Sicuramente il settore bike. I nostri brand di abbigliamento tecnico e protezioni per mountain bike Leatt e Troy Lee Designs hanno visto una crescita importante nell’ultimo anno, i consumatori stanno scoprendo la bellezza delle due ruote e l’importanza di dotarsi di attrezzature tecniche, durevoli, protettive.
– Che effetti ha avuto sulla vostra attività l’attuale pandemia?
Gli effetti sono stati molti, in particolare in termini di strategia, organizzazione del lavoro e ottimizzazione, ma siamo riusciti a fronteggiarli grazie all’estrema diversificazione del nostro portfolio e strutturandoci per servire al meglio i nostri clienti.

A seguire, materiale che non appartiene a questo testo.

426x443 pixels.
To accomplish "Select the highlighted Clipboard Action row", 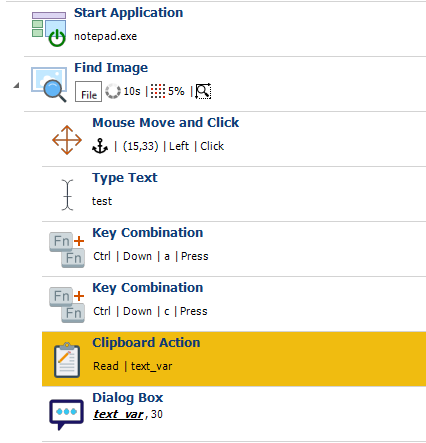I will tap(234, 359).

Fin da febbraio 2020 abbiamo preso una serie di iniziative per difenderci dalla pandemia e tutelare la salute dei nostri collaboratori. Dalla distribuzione di mascherine all’installazione di sanificatori in tutti gli ambienti dell’azienda, ma soprattutto la predisposizione dello smart working per i reparti non strettamente legati alla produzione. Tutte queste misure ci hanno permesso di affrontare la situazione al meglio e dare serenità alle maestranze.
– Qualche prossima novità nel campo dei prodotti sportivi?
Abbiamo diversi cantieri aperti, purtroppo non è possibile anticipare nulla. L’unica cosa che è certa è che arriveranno tante novità per le due ruote, con motore e non!